Guilty sex and violence noire

Other classic preoccupations emerge as the stories become more expansive, Jamesian yet very Trini, flush with guilty sex (“Tales Told Under the San Fernando Hill”) and violence noire (“Prophet” and “Penalty of Death”); with endearing, sorrowful language (“A 1930’s Tale: Coco’s Last Christmas” and “Mercy”); with suspect belief in God (“Faith’s Pilgrimage” and “That Touch of Blue”); and throughout with what may be called island concerns about corruption, identity, the decline of Paradise.

Much of what Scott accomplishes with time or place is evident in the title story.  Well-paced—measured—it is, as with many of the others in the collection, about someone leaving home or who has left home.  In this case, the narrator meditates on leaving Trinidad at the age of nineteen to give “my life to God” in England: “I was toasted and feted as if fatted for the sacrifice, my mother’s Benjamin, but now Abraham’s Isaac.”  The reader relates to the narrator’s effort not to forget or lose sight of what was left behind even as he feels it necessary to move away, discover, believe in yourself beyond yourself, and grow.  Nothing seems to happen in the story (plotwise, the trajectory is narrow), yet everything has happened, as the story’s final paragraph, describing a near miss with young bulls, makes clear:

“As I tried to compose myself, control my fear, I realized, that in my rush to escape, I had dropped my fountain pen inscribed with my grandfather’s initials.  Days after, when the field was empty, I tried to find my pen, which had come to represent everything I had left behind at home.  I never found it.  I had lost that connection to home.  The feeling overwhelmed me.  It frightened me, what I had done, leaving my mother, father, home and country to find God.”

What is other?

The mystical and melancholy give way to an actual sense of displacement in a number of the stories.  At these moments, the reader doesn’t so much see the limitations of faith (or God) as much as those of humans.  Why would Faith, in “Faith’s Pilgrimage,” for instance, need the company—or “order”—of girls of obviously questionable character such as Clara?  Her mother's quite right to ask.

There are times when faith in something higher or “other” doesn’t seem to be enough, or it temporarily falters. In the “That Last Glimpse of the Sun,” the oddest and most genuinely haunting story in the collection, the reader never quite knows where he is or with whom.  It is a beautiful, intimate and stark piece of fiction, set in Gothenburg, Sweden, with humans and nature warring forever.

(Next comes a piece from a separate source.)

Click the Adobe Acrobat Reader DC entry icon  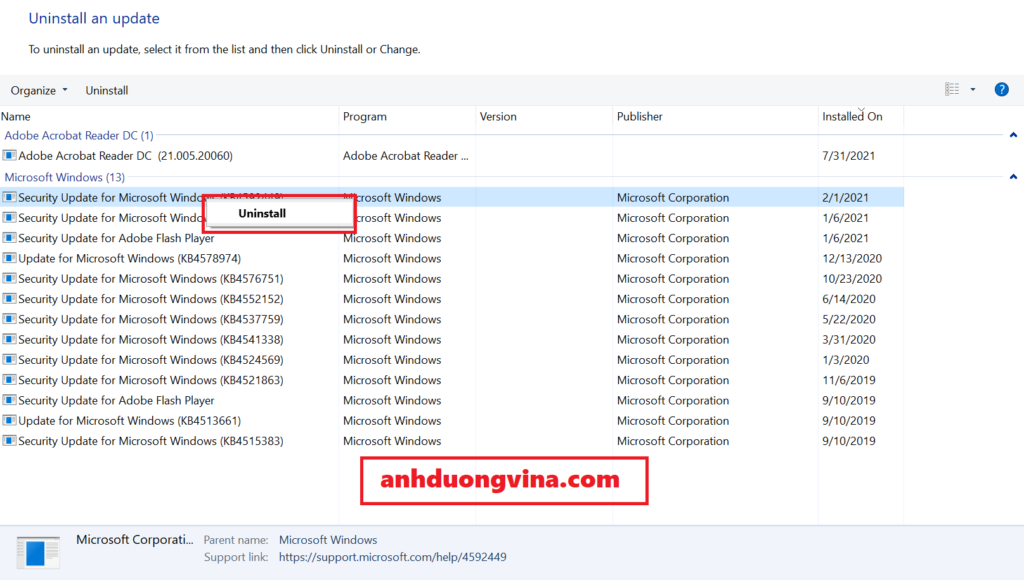click(x=10, y=156)
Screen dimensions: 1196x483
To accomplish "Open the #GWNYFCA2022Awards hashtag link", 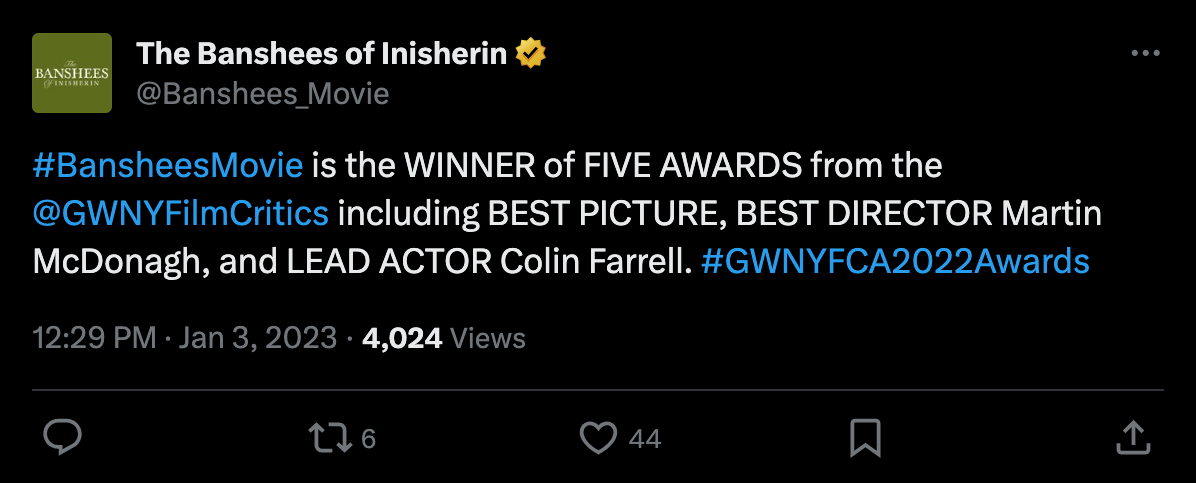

It asks subtle questions about belonging, and suggests that what’s “other” may be only another manifestation of ourselves in a different time and place.  Iseult, the protagonist, “was one of these, pressing her loss to her breasts, carrying her exile in her heart.” 

Many of us do, whether at home or over and away.

Scott is the award-winning writer of Light Falling on Bamboo and Aelred’s Sin, among other novels.  What he’s known for writing, they are most likely where I would have looked for him first.  The stories in Leaving by Plane, Swimming Back Underwater are another worthwhile place to start.  No chance encounters or congrès required.